§ **Prompt**
Transcribe exactly the lines that fall between the one holding "Task: Select the MM column header" and the one holding "The width and height of the screenshot is (1080, 739).", inclusive, from the entries below.

§ **Data for the task**
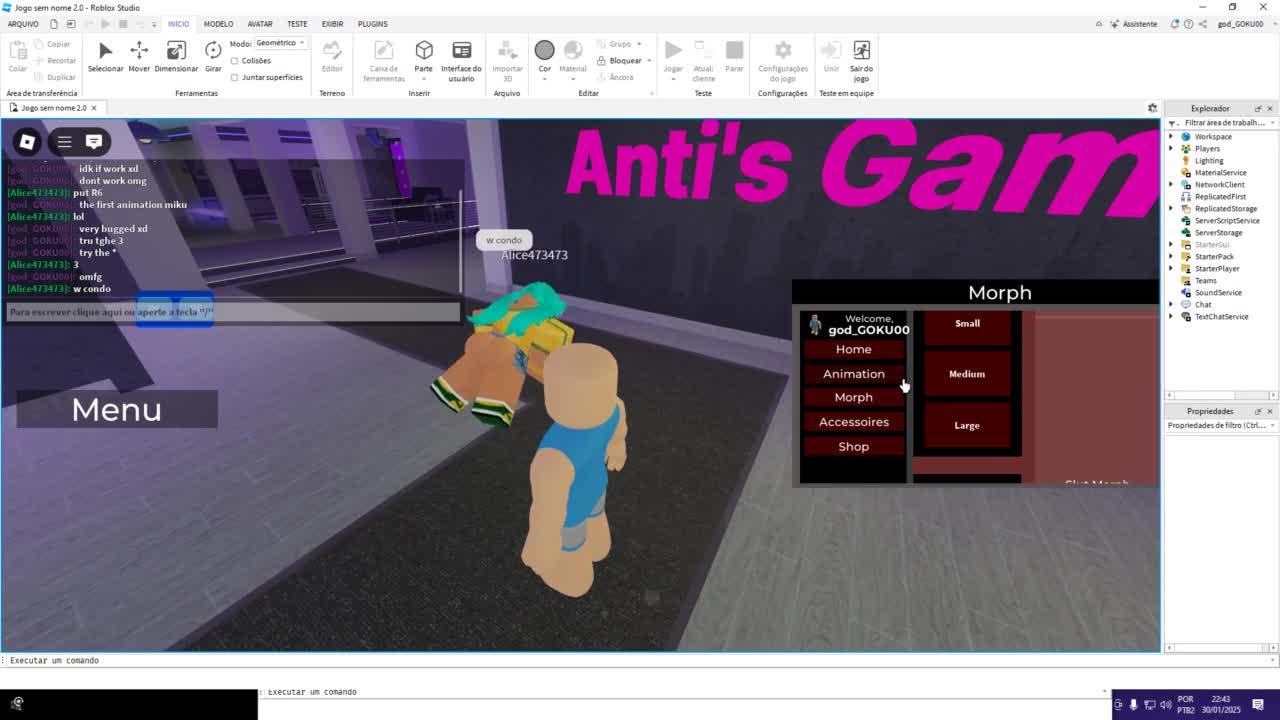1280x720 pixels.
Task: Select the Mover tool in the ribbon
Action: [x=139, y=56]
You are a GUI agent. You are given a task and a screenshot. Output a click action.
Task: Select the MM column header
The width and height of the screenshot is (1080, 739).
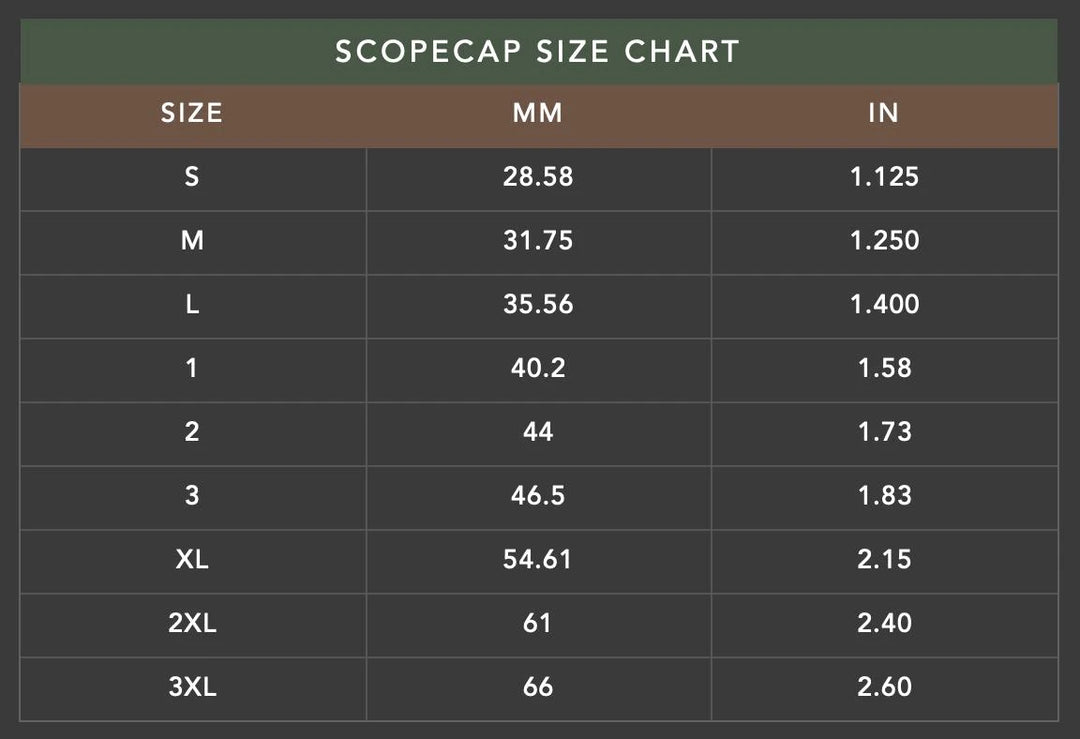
==
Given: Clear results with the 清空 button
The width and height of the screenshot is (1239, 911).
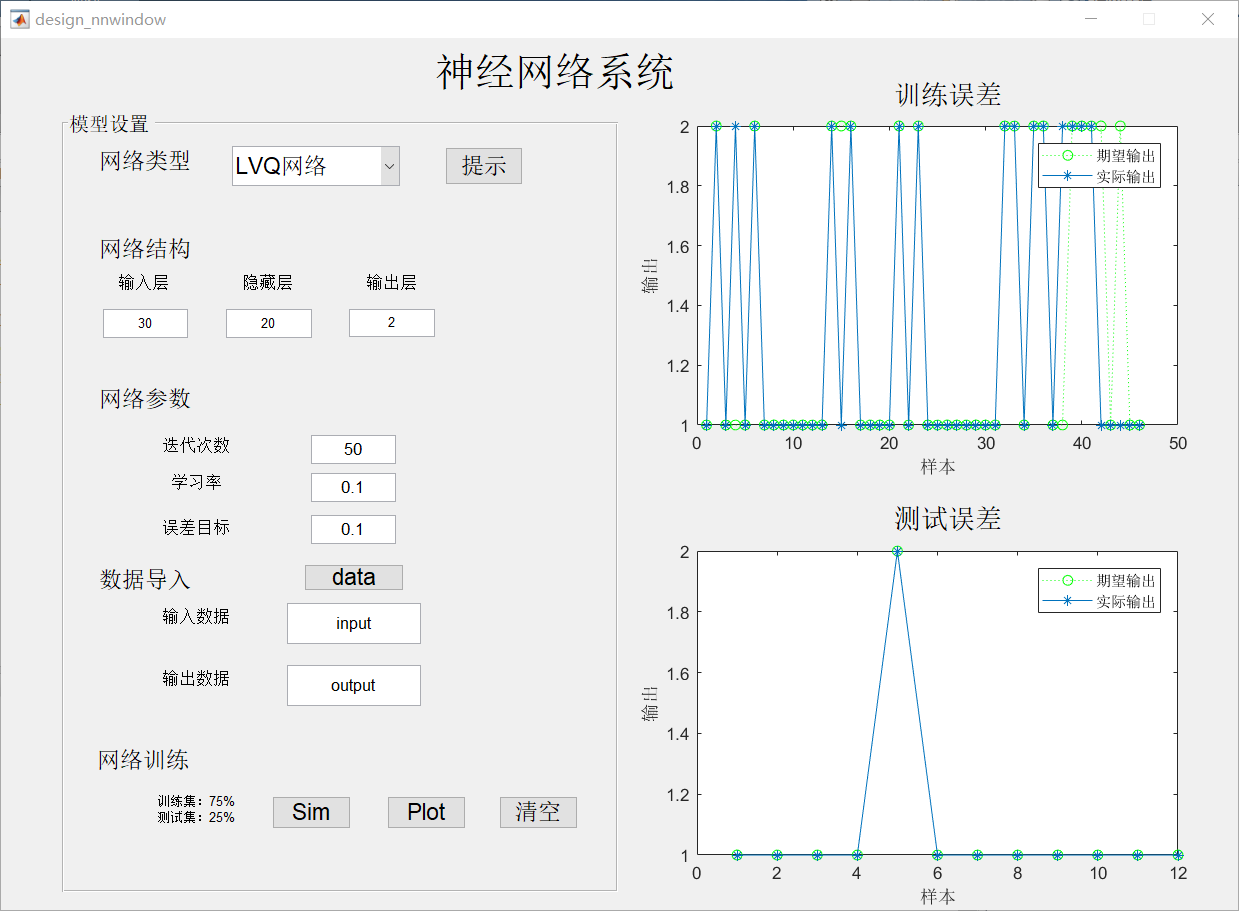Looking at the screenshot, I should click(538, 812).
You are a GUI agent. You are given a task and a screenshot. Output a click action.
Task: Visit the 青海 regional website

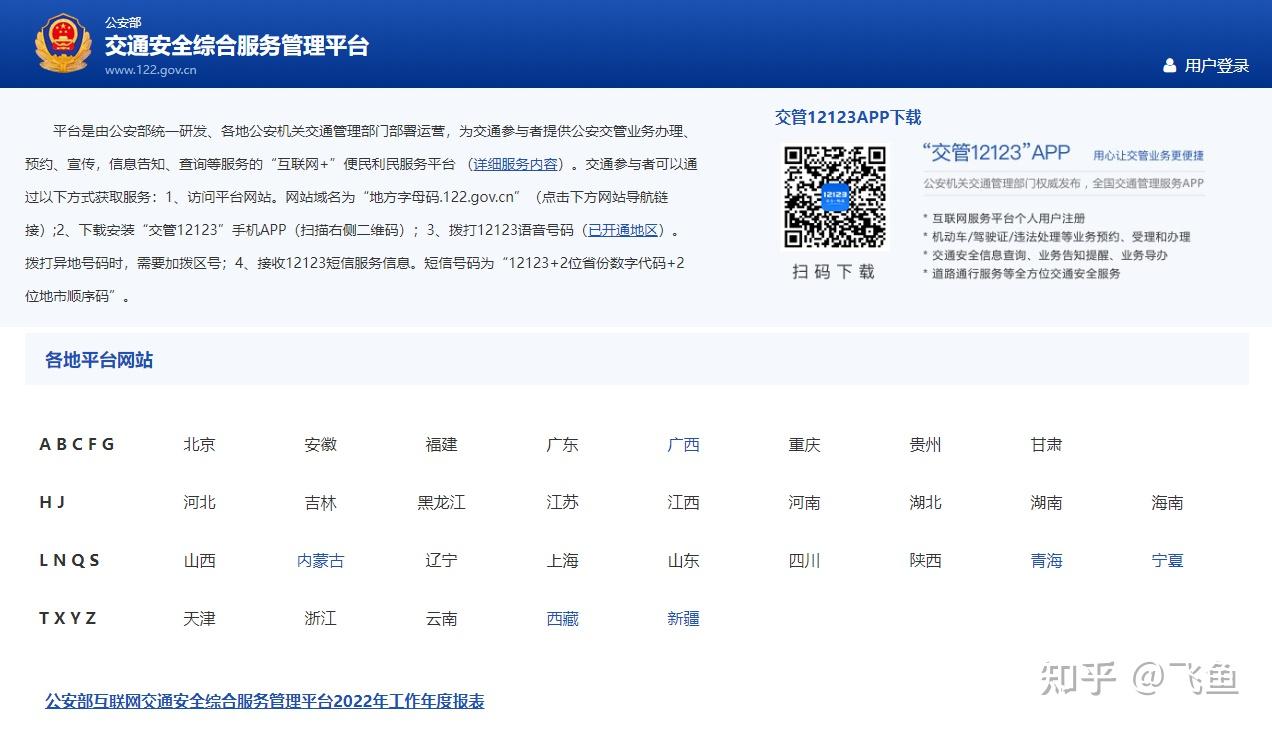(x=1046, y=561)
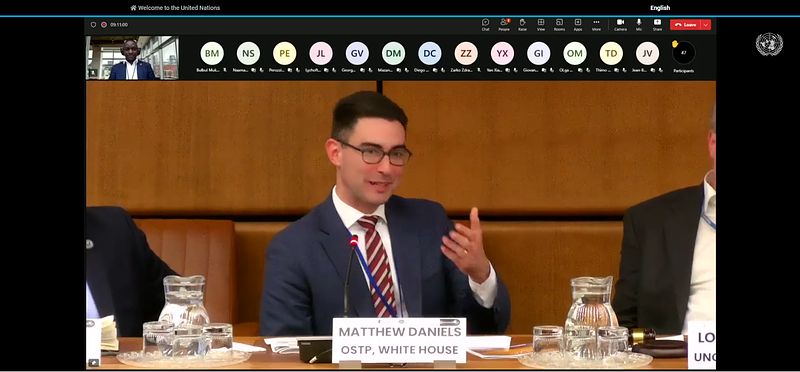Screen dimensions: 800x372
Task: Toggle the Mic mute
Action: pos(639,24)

§ **Solution to the problem**
Task: Select the MM column header
The width and height of the screenshot is (1080, 739).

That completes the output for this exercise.